Extract to read: Begin

In the past, I have gone on record to opine that (plug-in) electric cars are the wave of the future. The current breed of “hybrids” (Prius) are interims to the ultimate paradigm which is plug-ins that will go somewhere in the range of 40 miles on battery, then will go up to 300 miles on the battery with a gasoline engine re-charging the battery as an ongoing process.
It’s getting closer. One of my colleagues now has one. A Chevy Volt that he plugs into an electrical outlet in his garage nightly, 220 volts- it charges in four hours. UPMC is now committed to providing charging for electric cars and the first four reserved spaces with 220 volt plug-ins are on the way. My friend has had his car now for a month and he’s never used the gasoline portion of the drive train. Battery has a 10-year warranty and more efficient (cheaper) iterations are coming down the road very quickly. He’s absolutely ecstatic with the car.
It ain’t cheap at around US$40,000 to drive it off the lot plus whatever it takes to get your garage wired. There’s no way the savings in gas will ever recoup from a regular gas eater getting 30 mpg in town and costing under US$20,000, but that is no longer the point 1n 2012.

Extract to read: End

## Problem to work on
Reproduce the passage on electric cars word for word, beginning at the words "In the past, I" and stopping after "an ongoing process.".

Information supplied: Begin

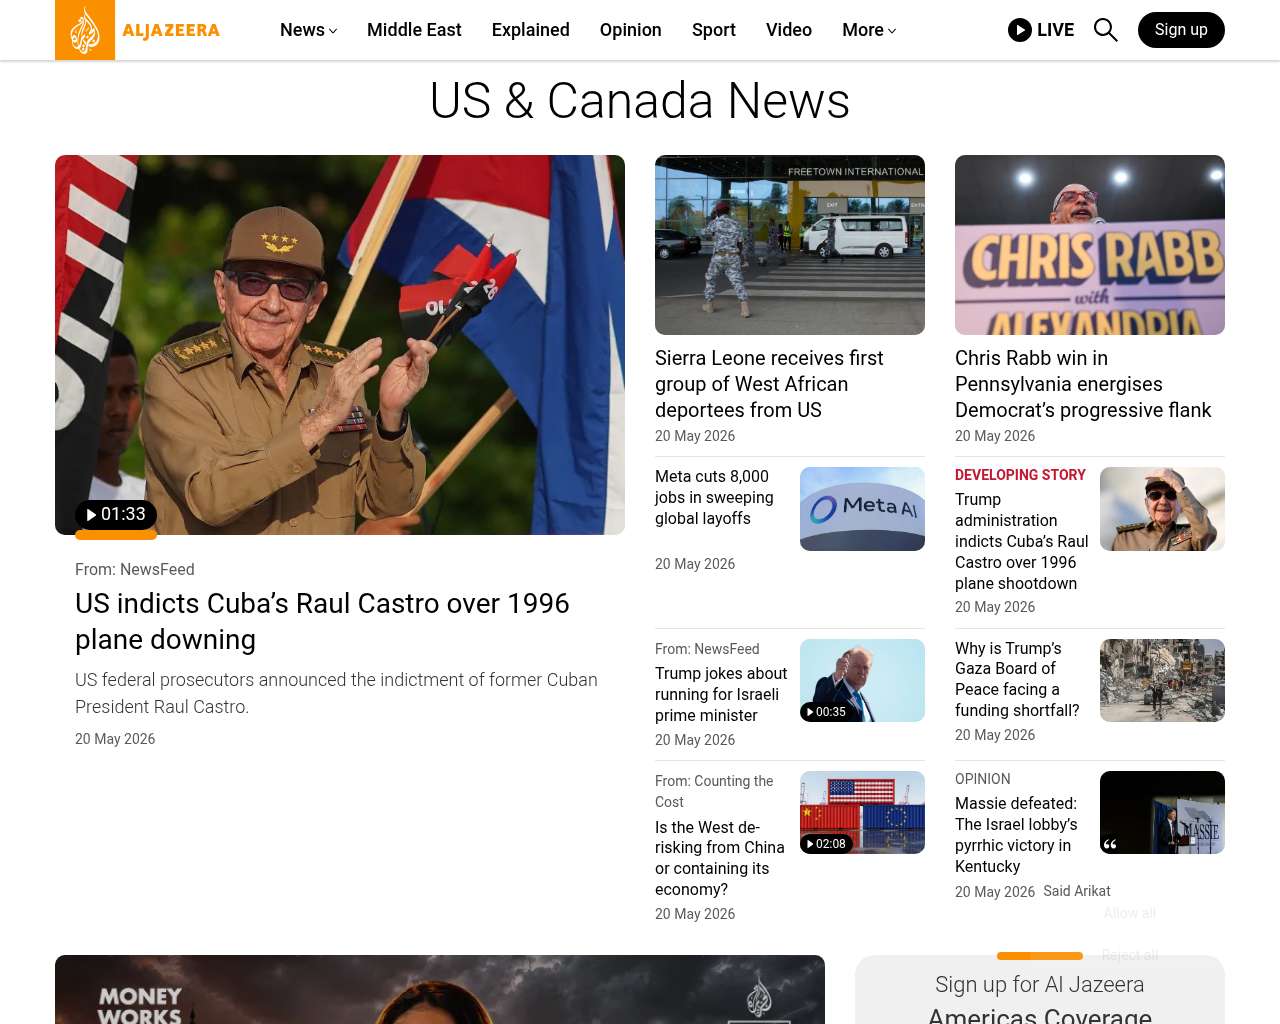This screenshot has height=1024, width=1280.
Task: Open the Sport section
Action: pyautogui.click(x=714, y=30)
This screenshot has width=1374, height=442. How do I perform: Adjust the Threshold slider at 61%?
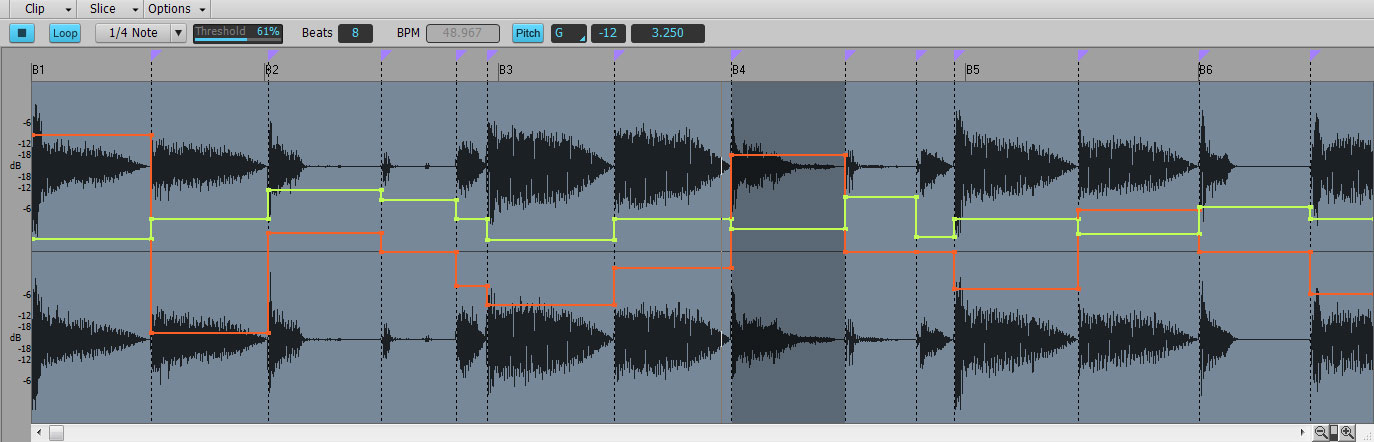click(x=238, y=33)
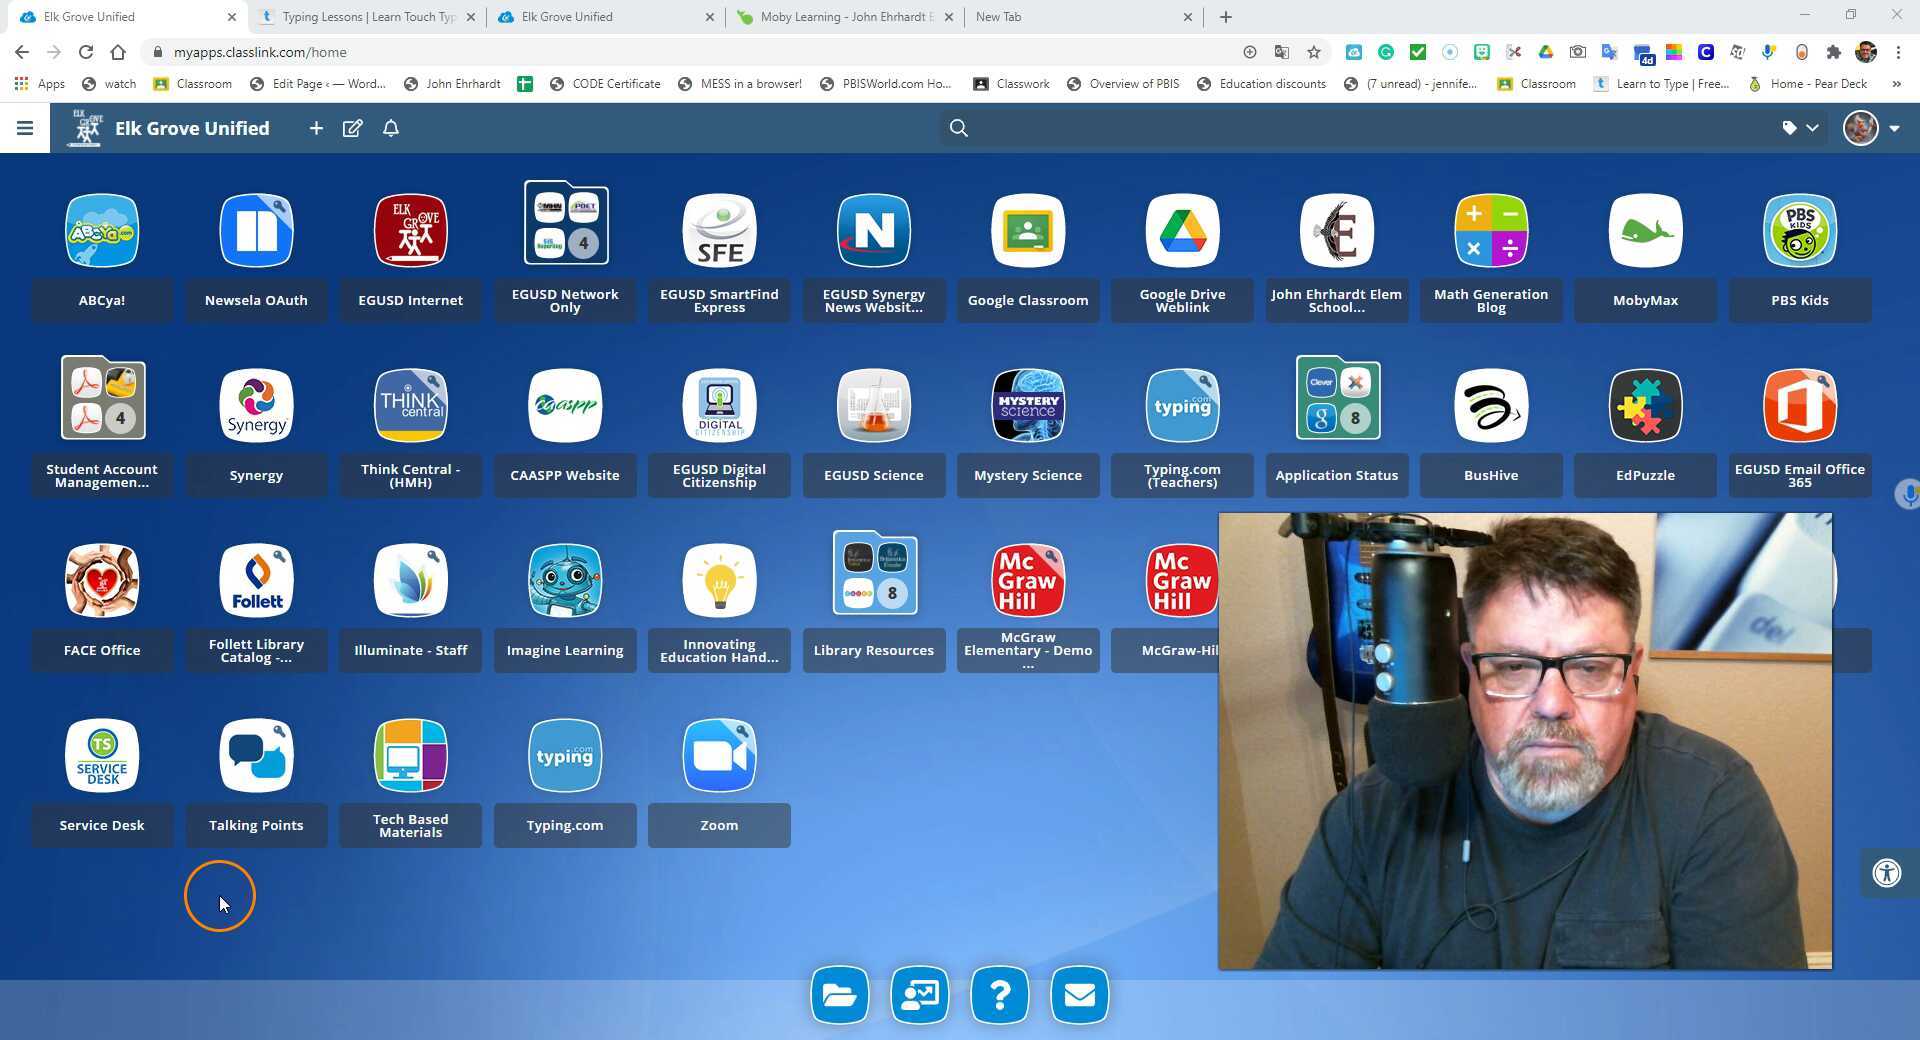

Information supplied: End

## The answer
In the past, I have gone on record to opine that (plug-in) electric cars are the wave of the future. The current breed of “hybrids” (Prius) are interims to the ultimate paradigm which is plug-ins that will go somewhere in the range of 40 miles on battery, then will go up to 300 miles on the battery with a gasoline engine re-charging the battery as an ongoing process.